Questo risultato suggerisce che la tecnologia non sia uno scudo indipendente contro il crimine. Al contrario, la capacità di rilevare e fermare il riciclaggio di denaro dipende quasi interamente dai "custodi" del sistema: i regolatori, i giudici e gli ufficiali di polizia che monitorano le tracce digitali. Se un paese ha istituzioni forti, i registri digitali generati dalle fintech sono utili perché c'è qualcuno che li legge e agisce di conseguenza. Se un paese ha istituzioni deboli, i registri digitali esistono, ma nessuno con il potere di far rispettare le regole li utilizza efficacemente. Lo studio ha scoperto che la forza del sistema legale di un paese era il fattore dominante nel prevedere il rischio di riciclaggio di denaro, superando di gran lunga l'impatto di quanti utilizzassero il mobile money o i pagamenti digitali.

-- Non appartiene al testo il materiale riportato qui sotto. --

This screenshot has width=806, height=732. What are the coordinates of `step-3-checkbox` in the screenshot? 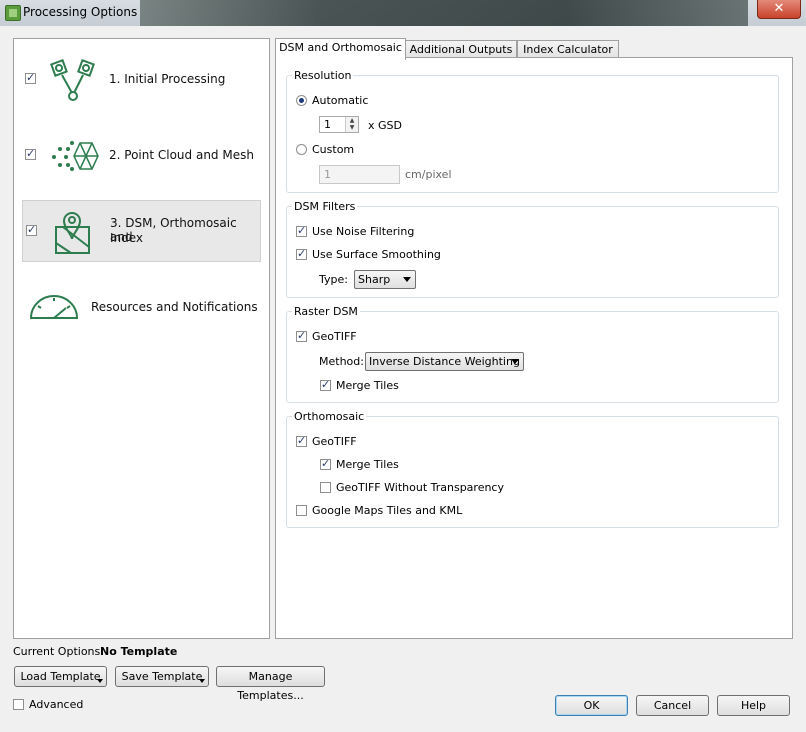 It's located at (32, 230).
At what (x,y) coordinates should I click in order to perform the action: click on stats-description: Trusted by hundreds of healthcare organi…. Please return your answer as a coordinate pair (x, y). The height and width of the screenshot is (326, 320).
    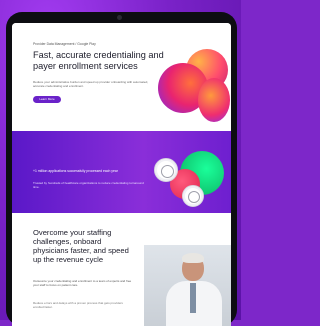
    Looking at the image, I should click on (88, 185).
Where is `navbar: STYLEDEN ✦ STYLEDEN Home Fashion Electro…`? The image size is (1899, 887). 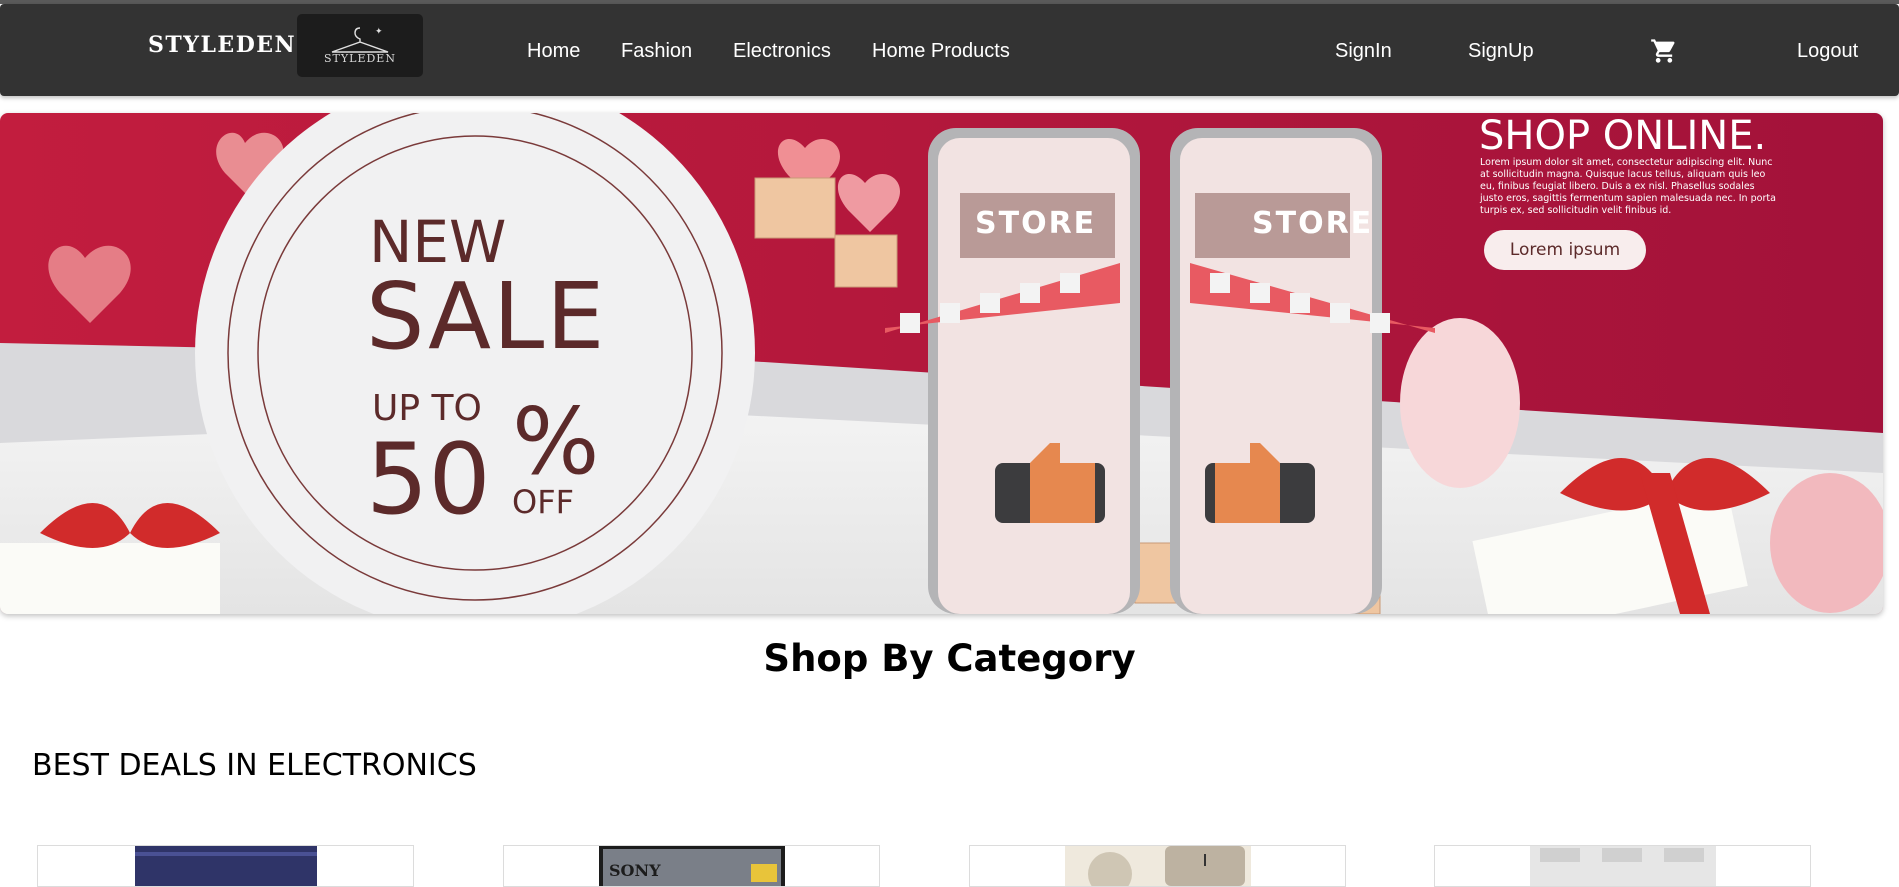
navbar: STYLEDEN ✦ STYLEDEN Home Fashion Electro… is located at coordinates (950, 50).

I ricercatori hanno testato questa conclusione in diversi modi per garantire che non fosse un caso fortuito. Hanno esaminato diverse parti della distribuzione del rischio, verificando se la tecnologia aiutasse solo i paesi più sicuri o solo quelli più rischiosi, e non hanno trovato prove di tale divisione. Hanno anche corretto il fatto che i dati sul mobile money fossero mancanti per molti paesi, in particolare nelle regioni dove questa tecnologia è più comune, e il risultato è rimasto lo stesso. Lo studio ha anche notato un dettaglio sottile ma importante su come vengono calcolati i punteggi di rischio. L'indice globale utilizzato per misurare il rischio di riciclaggio di denaro include misure di corruzione e dello stato di diritto come parte della sua stessa formula. Ciò significa che parte del motivo per cui il legame con la tecnologia è scomparso è che il punteggio di rischio è costruito in parte proprio dagli stessi fattori istituzionali che i ricercatori stavano testando. Anche dopo aver tenuto conto di questa sovrapposizione meccanica, il nucleo del risultato è rimasto: la qualità istituzionale è il principale motore della sicurezza, non la digitalizzazione dei pagamenti.

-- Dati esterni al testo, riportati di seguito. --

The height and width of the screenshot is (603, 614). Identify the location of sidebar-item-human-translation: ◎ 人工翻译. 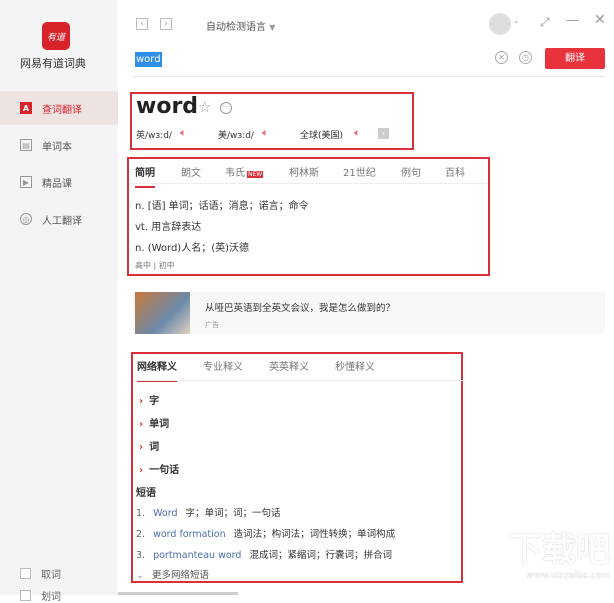
(59, 219).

Una limitazione cruciale dello studio è che si concentra sulla tecnologia finanziaria convenzionale, come i conti bancari e le normali app di mobile money. Non copre il mondo più recente e in rapida crescita degli asset virtuali e delle criptovalute, che operano in uno spazio diverso e spesso meno regolamentato. I ricercatori riconoscono che i rischi associati a questi nuovi asset digitali potrebbero seguire regole diverse, ma i loro dati non possono ancora misurare questo specifico canale. Per la stragrande maggioranza del sistema finanziario che si affida a banche regolate e reti mobili, tuttavia, l'evidenza è chiara. L'adozione di strumenti di pagamento digitale non rende automaticamente un paese più sicuro dal riciclaggio di denaro.

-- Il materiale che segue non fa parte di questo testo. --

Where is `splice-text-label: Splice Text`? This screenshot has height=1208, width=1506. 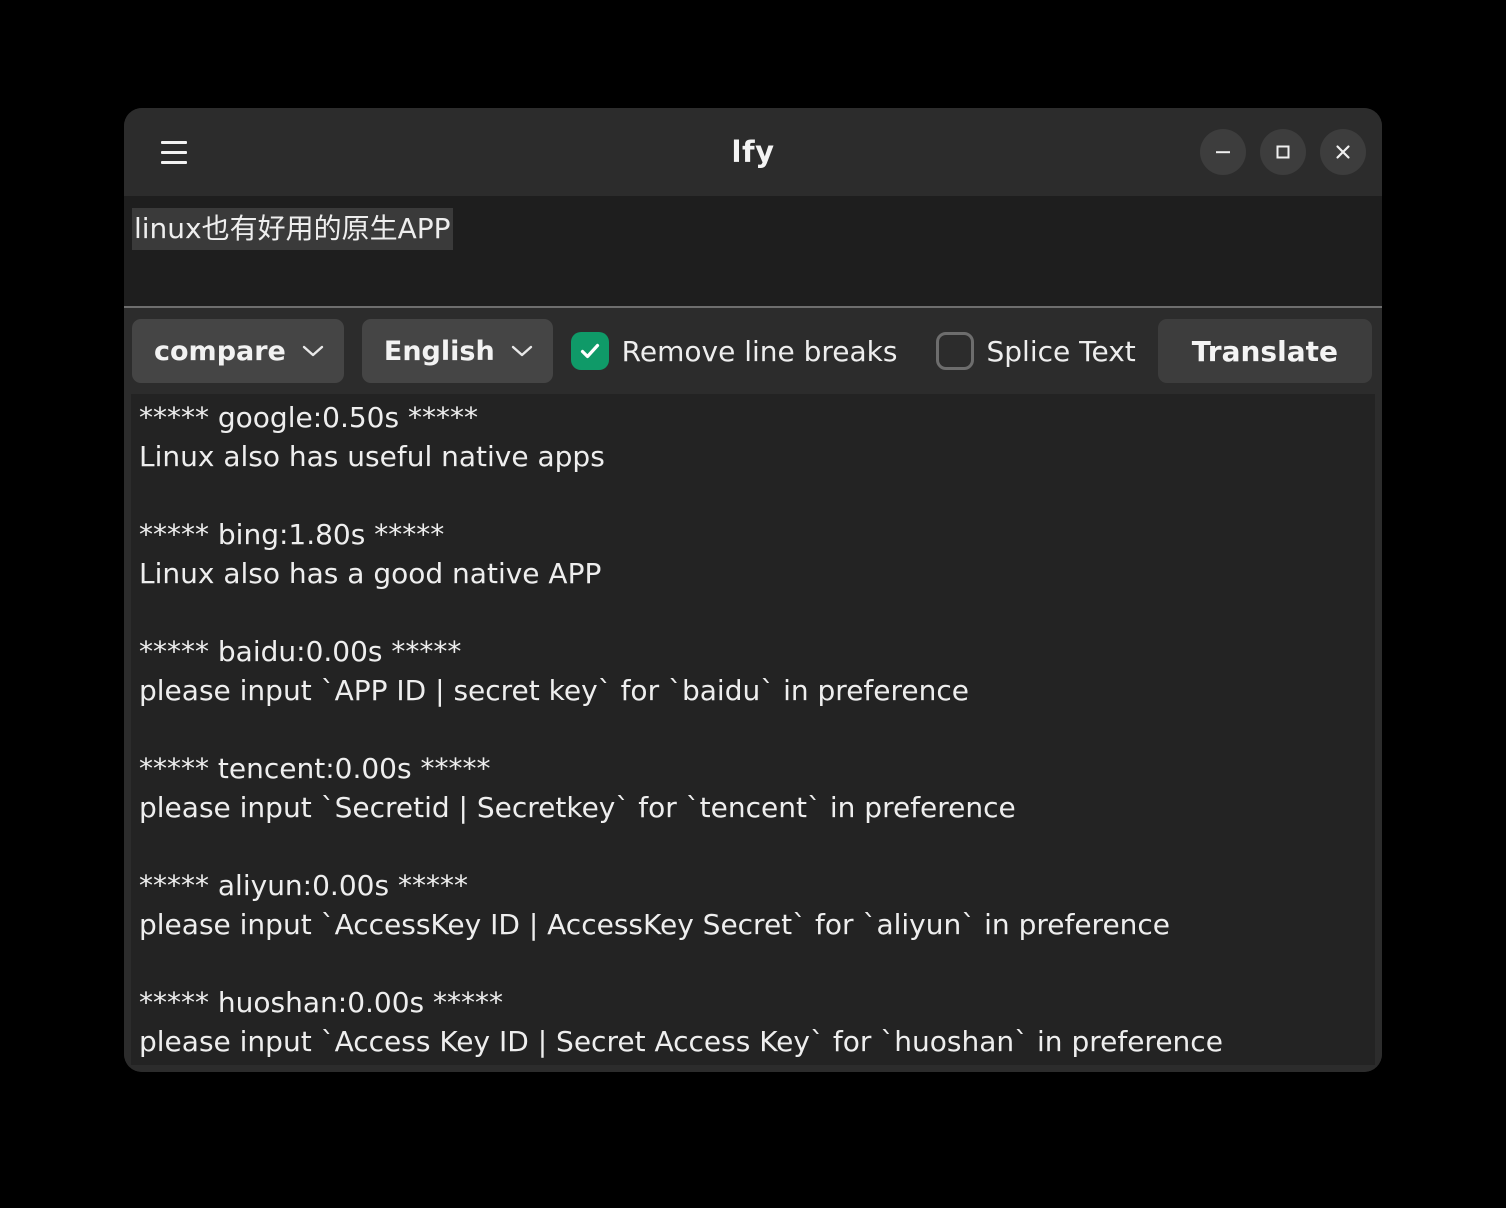 splice-text-label: Splice Text is located at coordinates (1061, 351).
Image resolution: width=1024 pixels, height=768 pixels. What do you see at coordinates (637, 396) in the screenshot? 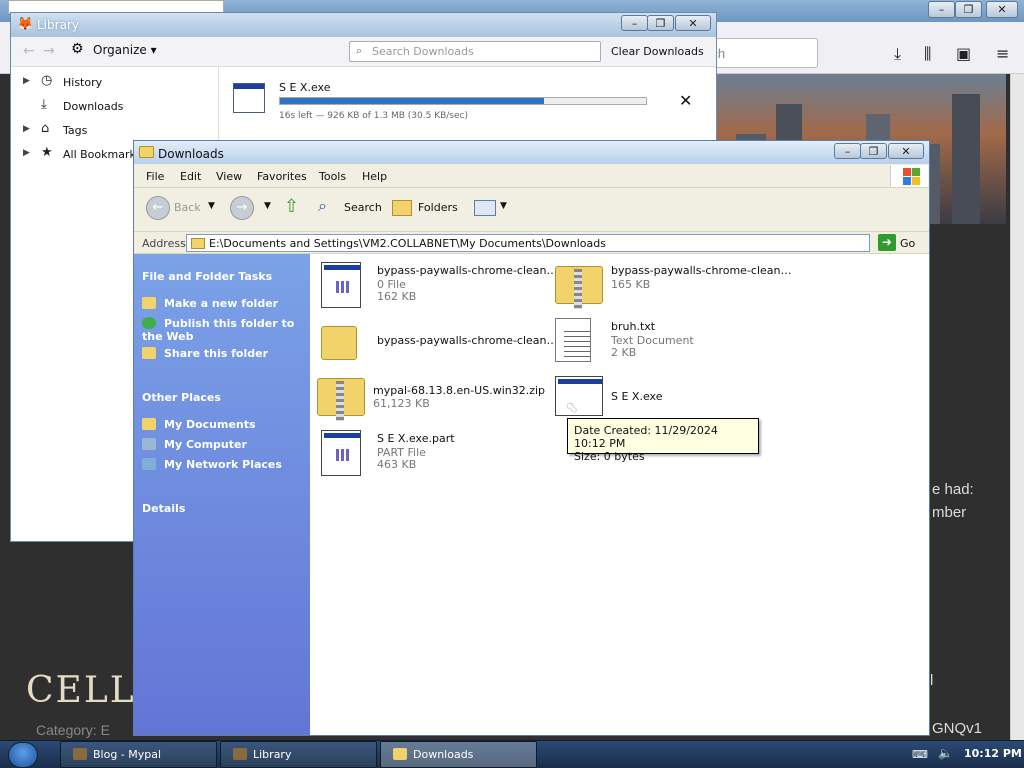
I see `file-name: S E X.exe` at bounding box center [637, 396].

Lo studio conclude che trattare l'adozione digitale come una soluzione autonoma alla criminalità finanziaria è un errore. I donatori e i decisori politici che spingono per un maggiore uso del mobile money o dei conti digitali come modo per migliorare le difese contro il riciclaggio di denaro dovrebbero essere cauti. La tecnologia è uno strumento, non un sostituto della governance. Senza leggi forti, tribunali indipendenti ed efficaci regolatori che ne facciano rispettare le regole, la traccia digitale è solo il registro di un crimine che nessuno sta fermando. La strada verso un sistema finanziario più sicuro non risiede nella velocità della transazione, ma nella forza delle istituzioni che la supervisionano.